• [Seçilmiş metin]:

━━━━━━━━━━

İtibarını bir başkasını, bir politikacıyı itibarsızlaştırarak kazanmıştır. Bu
itibarsızlaştırma aşamasının gerçeklik açısından sıkı bir sorgulamadan geçmesi
gerekir.
İtibarlar (Şubat 2018, çev. Süleyman Doğru, Everest yay.)
bir novella olarak da tanımlanacak kısa ve çarpıcı bir anlatı. Juan Gabriel
Vásquez anlatısını Javier Mallarino’nun ekseninde kurmuş. Novellayı romana
evirecek yan öykülere yüz vermediği gibi diğer kahramanları da hep silik
bırakmış. Diğer kahramanlar da yeterince işlenseydi ortaya çok daha etkileyici
bir roman çıkabilirdi. Konunun çarpıcılığına özellikle dikkati çekmek
istediğinden bu yolu seçmiş gibi. Bu tercih anlatının önemli bir eksiği olarak
da değerlendirilebilir. Şiirsel anlatımla konu edilen olayın sertliği de birbiriyle
çelişiyor. Daha doğrudan bir anlatım bekliyorsunuz.

━━━━━━━━━━

• [Veri kümesi kesiti]:

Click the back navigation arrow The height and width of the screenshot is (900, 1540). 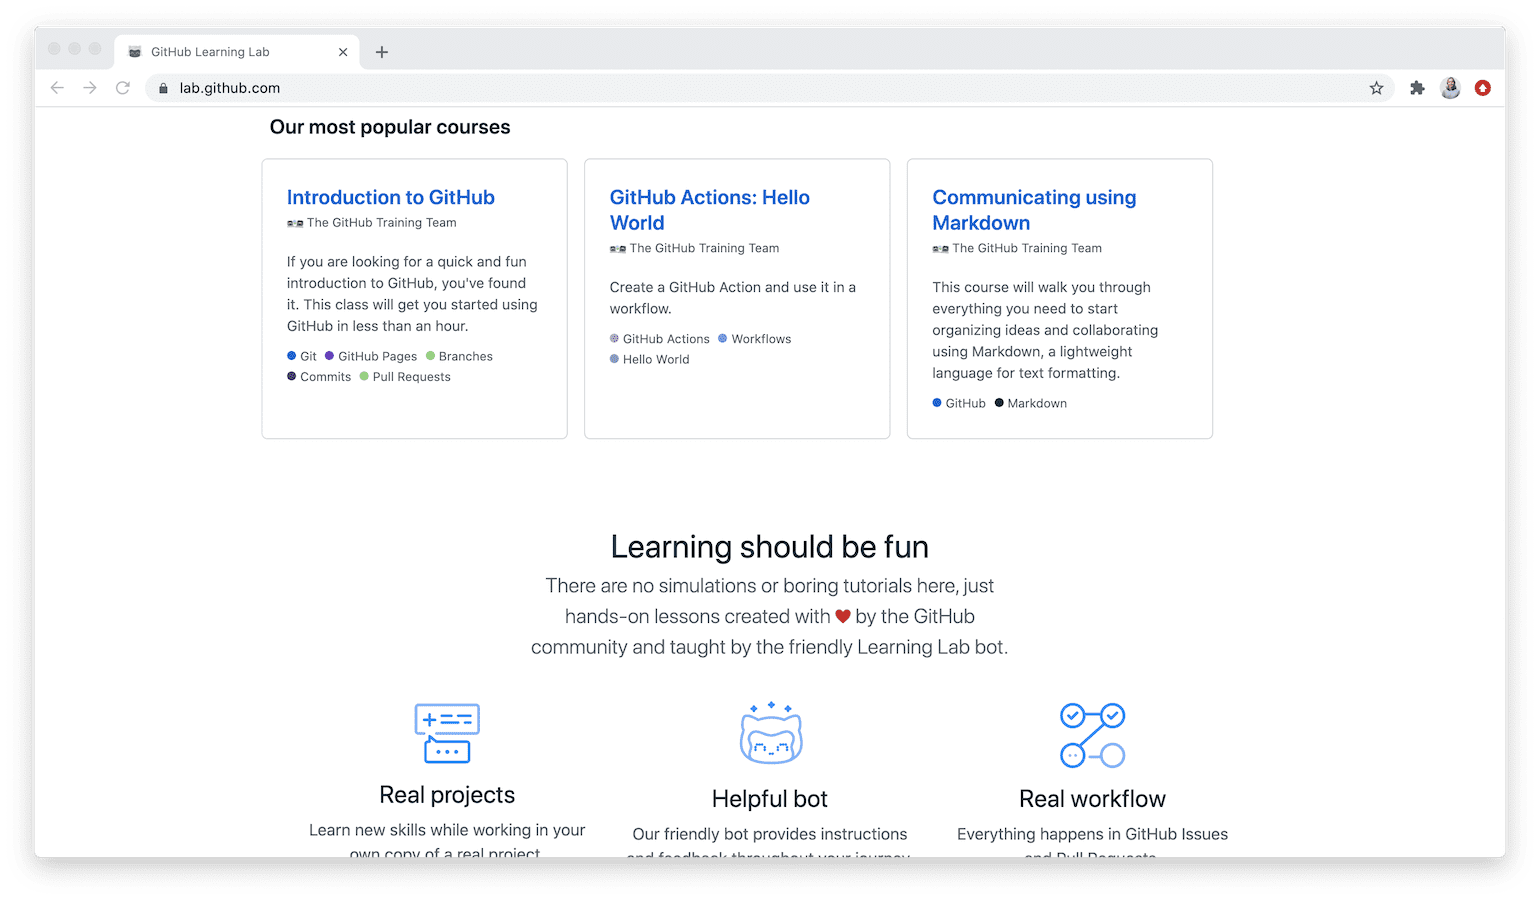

━━━━━━━━━━

• [Yapılacak görev]:
Seçilmiş metinde belirtildiğine göre Juan Gabriel Vásquez anlatısını hangi karakterin ekseninde kurmuştur?

• [Alıştırma çıktısı]:
Javier Mallarino’nun ekseninde.